■ **EXTRACTED RECORDS**
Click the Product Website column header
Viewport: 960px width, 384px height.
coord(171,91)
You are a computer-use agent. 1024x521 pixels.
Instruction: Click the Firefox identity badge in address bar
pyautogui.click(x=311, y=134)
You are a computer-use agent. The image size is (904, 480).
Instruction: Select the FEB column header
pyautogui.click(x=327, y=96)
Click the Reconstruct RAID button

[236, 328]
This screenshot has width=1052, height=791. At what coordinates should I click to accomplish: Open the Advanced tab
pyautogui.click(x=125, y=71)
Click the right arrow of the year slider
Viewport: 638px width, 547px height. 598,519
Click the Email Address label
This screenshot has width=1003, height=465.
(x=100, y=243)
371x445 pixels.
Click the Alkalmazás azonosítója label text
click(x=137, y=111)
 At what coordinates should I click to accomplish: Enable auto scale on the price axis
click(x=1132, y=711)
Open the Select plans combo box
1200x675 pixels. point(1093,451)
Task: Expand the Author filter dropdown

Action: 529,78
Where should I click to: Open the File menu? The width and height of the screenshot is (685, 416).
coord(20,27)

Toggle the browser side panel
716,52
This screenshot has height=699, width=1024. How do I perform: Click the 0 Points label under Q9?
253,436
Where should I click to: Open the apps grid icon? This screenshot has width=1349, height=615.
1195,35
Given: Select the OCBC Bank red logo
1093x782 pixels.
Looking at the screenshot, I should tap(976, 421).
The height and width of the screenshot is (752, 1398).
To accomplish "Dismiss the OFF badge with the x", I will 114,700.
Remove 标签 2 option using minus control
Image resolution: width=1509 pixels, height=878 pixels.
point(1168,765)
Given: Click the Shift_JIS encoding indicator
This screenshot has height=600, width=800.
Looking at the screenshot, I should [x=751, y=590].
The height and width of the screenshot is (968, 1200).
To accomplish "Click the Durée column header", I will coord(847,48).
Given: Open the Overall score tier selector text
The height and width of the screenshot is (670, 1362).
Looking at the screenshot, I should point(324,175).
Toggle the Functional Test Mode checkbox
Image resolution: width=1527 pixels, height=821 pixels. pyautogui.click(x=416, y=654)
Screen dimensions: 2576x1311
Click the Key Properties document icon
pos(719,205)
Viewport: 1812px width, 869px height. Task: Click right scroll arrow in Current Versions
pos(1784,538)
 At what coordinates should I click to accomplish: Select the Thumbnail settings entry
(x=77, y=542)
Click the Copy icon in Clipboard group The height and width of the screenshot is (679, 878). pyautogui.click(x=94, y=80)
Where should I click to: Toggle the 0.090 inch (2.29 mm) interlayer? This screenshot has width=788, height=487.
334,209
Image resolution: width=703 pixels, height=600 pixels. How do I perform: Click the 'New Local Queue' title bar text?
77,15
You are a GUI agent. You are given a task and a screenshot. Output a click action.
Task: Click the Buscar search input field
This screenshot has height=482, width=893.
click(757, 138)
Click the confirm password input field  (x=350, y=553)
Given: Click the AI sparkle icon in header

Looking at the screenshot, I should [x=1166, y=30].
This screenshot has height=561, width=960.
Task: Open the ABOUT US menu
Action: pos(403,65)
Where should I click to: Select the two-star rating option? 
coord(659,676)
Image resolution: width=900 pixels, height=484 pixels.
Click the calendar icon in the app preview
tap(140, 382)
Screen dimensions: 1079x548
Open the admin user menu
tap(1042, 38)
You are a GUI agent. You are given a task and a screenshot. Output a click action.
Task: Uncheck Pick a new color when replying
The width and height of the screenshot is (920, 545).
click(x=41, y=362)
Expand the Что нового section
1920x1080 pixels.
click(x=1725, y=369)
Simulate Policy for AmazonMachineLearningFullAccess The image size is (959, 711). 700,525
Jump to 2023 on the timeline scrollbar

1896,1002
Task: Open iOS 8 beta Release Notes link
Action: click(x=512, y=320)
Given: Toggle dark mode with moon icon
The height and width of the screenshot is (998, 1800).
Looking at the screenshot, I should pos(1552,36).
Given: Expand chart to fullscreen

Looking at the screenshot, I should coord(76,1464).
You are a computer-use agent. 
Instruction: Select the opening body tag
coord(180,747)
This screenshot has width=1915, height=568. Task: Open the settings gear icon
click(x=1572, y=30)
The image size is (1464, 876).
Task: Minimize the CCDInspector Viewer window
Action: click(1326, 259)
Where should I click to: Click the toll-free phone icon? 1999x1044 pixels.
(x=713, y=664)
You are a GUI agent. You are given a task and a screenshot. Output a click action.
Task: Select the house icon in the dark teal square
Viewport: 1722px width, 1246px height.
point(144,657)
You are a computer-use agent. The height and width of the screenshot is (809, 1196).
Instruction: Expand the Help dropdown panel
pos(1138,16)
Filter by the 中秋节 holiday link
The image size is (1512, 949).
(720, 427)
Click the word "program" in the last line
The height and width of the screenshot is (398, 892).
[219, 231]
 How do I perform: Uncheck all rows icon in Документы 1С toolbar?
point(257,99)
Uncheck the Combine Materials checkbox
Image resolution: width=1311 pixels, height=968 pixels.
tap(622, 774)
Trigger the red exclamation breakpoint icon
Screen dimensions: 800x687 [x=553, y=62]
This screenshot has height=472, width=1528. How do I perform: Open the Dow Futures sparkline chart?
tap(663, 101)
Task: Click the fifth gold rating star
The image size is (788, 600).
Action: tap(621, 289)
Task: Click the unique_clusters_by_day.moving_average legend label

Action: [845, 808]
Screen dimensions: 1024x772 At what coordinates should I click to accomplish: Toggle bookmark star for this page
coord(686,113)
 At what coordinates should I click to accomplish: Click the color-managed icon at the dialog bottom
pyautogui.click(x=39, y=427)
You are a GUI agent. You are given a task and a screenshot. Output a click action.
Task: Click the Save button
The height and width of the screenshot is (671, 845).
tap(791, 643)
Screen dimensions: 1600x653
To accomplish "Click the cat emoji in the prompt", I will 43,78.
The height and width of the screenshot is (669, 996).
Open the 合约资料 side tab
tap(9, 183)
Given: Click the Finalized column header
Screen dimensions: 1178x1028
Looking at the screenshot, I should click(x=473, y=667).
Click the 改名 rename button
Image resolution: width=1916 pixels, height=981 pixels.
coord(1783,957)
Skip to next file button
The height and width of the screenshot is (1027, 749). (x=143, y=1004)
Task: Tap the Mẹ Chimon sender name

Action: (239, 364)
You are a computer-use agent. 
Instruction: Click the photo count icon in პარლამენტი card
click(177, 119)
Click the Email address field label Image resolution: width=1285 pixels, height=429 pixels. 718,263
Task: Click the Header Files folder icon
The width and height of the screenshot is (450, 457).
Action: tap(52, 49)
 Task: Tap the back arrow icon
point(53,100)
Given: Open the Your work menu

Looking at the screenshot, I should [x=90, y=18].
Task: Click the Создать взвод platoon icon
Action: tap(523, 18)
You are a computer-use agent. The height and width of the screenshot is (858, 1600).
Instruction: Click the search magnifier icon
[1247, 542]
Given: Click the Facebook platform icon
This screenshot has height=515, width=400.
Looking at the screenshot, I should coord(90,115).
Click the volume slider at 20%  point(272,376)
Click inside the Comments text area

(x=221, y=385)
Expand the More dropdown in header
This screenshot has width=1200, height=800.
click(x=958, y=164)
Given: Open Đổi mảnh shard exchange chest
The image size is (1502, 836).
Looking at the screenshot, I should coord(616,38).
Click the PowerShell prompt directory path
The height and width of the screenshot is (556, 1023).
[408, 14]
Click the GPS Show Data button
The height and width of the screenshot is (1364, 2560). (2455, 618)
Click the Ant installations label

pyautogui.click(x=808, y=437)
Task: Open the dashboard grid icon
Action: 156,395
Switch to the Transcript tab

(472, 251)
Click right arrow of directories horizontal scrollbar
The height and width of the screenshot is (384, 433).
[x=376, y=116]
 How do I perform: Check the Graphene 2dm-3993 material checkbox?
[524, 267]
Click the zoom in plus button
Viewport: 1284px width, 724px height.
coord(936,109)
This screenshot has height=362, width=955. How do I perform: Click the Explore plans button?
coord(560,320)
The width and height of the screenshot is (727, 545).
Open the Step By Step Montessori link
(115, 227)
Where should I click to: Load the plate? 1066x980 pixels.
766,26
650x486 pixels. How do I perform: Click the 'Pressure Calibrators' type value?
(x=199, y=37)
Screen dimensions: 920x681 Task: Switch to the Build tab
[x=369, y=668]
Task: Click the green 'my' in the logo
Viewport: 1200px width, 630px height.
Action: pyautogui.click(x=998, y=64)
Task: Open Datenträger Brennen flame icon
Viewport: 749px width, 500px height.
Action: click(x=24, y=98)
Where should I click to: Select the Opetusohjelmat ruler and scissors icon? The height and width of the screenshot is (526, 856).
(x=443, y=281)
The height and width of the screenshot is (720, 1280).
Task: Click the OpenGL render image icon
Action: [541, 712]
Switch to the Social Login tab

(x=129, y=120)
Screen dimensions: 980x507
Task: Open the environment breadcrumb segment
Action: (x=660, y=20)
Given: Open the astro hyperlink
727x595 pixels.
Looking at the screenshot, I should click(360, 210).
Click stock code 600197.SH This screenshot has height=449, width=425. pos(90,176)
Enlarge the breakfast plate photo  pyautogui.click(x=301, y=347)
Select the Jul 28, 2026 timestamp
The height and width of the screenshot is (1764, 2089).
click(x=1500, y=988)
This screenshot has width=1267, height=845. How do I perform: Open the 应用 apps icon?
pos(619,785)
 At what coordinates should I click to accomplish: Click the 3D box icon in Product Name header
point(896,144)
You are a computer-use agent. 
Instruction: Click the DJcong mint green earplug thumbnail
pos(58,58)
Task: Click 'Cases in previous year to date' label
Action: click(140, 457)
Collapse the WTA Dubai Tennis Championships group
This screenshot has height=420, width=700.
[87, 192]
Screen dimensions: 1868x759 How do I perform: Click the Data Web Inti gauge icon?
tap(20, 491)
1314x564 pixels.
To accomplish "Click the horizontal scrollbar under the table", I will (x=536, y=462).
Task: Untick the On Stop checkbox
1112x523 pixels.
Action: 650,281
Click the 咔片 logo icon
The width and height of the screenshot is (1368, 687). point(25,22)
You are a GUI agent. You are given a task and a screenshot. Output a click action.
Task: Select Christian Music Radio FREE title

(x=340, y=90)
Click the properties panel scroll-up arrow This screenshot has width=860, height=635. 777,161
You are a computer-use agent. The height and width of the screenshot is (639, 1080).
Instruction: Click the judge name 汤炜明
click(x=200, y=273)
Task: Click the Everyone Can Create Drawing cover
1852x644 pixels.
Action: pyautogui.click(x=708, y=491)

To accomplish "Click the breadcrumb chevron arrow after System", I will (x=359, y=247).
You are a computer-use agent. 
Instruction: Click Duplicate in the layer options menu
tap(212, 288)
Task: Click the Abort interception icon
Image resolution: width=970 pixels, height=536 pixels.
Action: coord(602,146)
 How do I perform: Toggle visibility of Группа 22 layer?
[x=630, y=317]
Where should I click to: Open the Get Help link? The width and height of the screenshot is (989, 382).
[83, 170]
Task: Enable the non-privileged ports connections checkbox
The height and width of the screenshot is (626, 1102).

■ **TO DO**
From the data above, copy each line with the string "input" in it.

■ **SOLUTION TO THIS PROBLEM**
Task: Click the Buscar search input field
Click the confirm password input field  (x=350, y=553)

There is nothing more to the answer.